— begin Provided records —

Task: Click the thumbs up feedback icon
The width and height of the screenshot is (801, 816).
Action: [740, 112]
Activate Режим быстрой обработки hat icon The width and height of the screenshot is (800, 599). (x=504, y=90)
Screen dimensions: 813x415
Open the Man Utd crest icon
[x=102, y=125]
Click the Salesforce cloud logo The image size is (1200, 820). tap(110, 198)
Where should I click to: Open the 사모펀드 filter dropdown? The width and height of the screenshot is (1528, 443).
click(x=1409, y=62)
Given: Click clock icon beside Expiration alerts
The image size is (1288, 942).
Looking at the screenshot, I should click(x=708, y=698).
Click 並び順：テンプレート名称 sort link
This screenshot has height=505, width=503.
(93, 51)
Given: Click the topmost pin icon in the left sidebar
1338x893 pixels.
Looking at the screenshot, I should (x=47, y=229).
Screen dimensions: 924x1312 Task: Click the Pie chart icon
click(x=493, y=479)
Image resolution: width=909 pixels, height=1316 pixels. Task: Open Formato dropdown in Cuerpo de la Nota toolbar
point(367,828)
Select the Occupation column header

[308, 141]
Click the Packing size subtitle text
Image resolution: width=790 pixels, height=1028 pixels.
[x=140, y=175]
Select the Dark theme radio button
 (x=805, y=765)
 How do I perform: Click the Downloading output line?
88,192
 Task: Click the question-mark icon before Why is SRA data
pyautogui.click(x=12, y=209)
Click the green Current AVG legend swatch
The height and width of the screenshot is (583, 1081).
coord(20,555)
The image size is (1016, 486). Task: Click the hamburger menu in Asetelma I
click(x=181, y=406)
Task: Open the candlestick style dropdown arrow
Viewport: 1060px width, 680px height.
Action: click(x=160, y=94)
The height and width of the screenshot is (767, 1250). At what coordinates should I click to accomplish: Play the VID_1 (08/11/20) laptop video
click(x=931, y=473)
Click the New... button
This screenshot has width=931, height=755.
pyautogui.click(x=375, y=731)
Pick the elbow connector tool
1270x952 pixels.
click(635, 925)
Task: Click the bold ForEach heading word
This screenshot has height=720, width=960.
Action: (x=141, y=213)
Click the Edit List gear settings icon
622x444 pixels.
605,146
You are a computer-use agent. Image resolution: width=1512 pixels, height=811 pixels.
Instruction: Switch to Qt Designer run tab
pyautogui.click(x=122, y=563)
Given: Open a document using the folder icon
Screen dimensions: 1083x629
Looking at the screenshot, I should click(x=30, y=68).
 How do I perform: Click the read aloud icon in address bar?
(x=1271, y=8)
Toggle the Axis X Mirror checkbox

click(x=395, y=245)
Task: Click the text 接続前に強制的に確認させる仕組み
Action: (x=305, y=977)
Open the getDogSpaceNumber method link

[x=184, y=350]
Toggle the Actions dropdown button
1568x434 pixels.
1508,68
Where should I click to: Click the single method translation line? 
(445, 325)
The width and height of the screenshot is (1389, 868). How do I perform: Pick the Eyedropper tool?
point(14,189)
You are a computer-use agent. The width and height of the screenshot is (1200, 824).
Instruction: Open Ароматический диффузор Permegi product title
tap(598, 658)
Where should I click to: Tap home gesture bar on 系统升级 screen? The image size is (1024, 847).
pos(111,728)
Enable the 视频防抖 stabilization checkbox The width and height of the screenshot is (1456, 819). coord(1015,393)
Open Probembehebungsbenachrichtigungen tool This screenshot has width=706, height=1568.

— end Provided records —

Copy out all of the material above, swapping each occurrence of "icon" for "symbol" and leaving every other word unchanged.

Task: Click the thumbs up feedback symbol
The width and height of the screenshot is (801, 816).
Action: [740, 112]
Activate Режим быстрой обработки hat symbol The width and height of the screenshot is (800, 599). (x=504, y=90)
Screen dimensions: 813x415
Open the Man Utd crest symbol
[x=102, y=125]
Click the Salesforce cloud logo The image size is (1200, 820). tap(110, 198)
Where should I click to: Open the 사모펀드 filter dropdown? The width and height of the screenshot is (1528, 443).
click(x=1409, y=62)
Given: Click clock symbol beside Expiration alerts
The image size is (1288, 942).
Looking at the screenshot, I should click(x=708, y=698).
Click 並び順：テンプレート名称 sort link
This screenshot has height=505, width=503.
(93, 51)
Given: Click the topmost pin symbol in the left sidebar
1338x893 pixels.
Looking at the screenshot, I should (x=47, y=229).
Screen dimensions: 924x1312 Task: Click the Pie chart symbol
click(x=493, y=479)
Image resolution: width=909 pixels, height=1316 pixels. Task: Open Formato dropdown in Cuerpo de la Nota toolbar
point(367,828)
Select the Occupation column header

[308, 141]
Click the Packing size subtitle text
Image resolution: width=790 pixels, height=1028 pixels.
[x=140, y=175]
Select the Dark theme radio button
 (x=805, y=765)
 How do I perform: Click the Downloading output line?
88,192
 Task: Click the question-mark symbol before Why is SRA data
pyautogui.click(x=12, y=209)
Click the green Current AVG legend swatch
The height and width of the screenshot is (583, 1081).
coord(20,555)
The image size is (1016, 486). Task: Click the hamburger menu in Asetelma I
click(x=181, y=406)
Task: Open the candlestick style dropdown arrow
Viewport: 1060px width, 680px height.
Action: click(x=160, y=94)
The height and width of the screenshot is (767, 1250). At what coordinates should I click to accomplish: Play the VID_1 (08/11/20) laptop video
click(x=931, y=473)
Click the New... button
This screenshot has width=931, height=755.
pyautogui.click(x=375, y=731)
Pick the elbow connector tool
1270x952 pixels.
click(635, 925)
Task: Click the bold ForEach heading word
This screenshot has height=720, width=960.
Action: (x=141, y=213)
Click the Edit List gear settings symbol
622x444 pixels.
605,146
You are a computer-use agent. Image resolution: width=1512 pixels, height=811 pixels.
Instruction: Switch to Qt Designer run tab
pyautogui.click(x=122, y=563)
Given: Open a document using the folder symbol
Screen dimensions: 1083x629
Looking at the screenshot, I should click(x=30, y=68).
 How do I perform: Click the read aloud symbol in address bar?
(x=1271, y=8)
Toggle the Axis X Mirror checkbox

click(x=395, y=245)
Task: Click the text 接続前に強制的に確認させる仕組み
Action: (x=305, y=977)
Open the getDogSpaceNumber method link

[x=184, y=350]
Toggle the Actions dropdown button
1568x434 pixels.
1508,68
Where should I click to: Click the single method translation line? 
(445, 325)
The width and height of the screenshot is (1389, 868). How do I perform: Pick the Eyedropper tool?
point(14,189)
You are a computer-use agent. The width and height of the screenshot is (1200, 824).
Instruction: Open Ароматический диффузор Permegi product title
tap(598, 658)
Where should I click to: Tap home gesture bar on 系统升级 screen? The image size is (1024, 847).
pos(111,728)
Enable the 视频防抖 stabilization checkbox The width and height of the screenshot is (1456, 819). coord(1015,393)
Open Probembehebungsbenachrichtigungen tool This screenshot has width=706, height=1568.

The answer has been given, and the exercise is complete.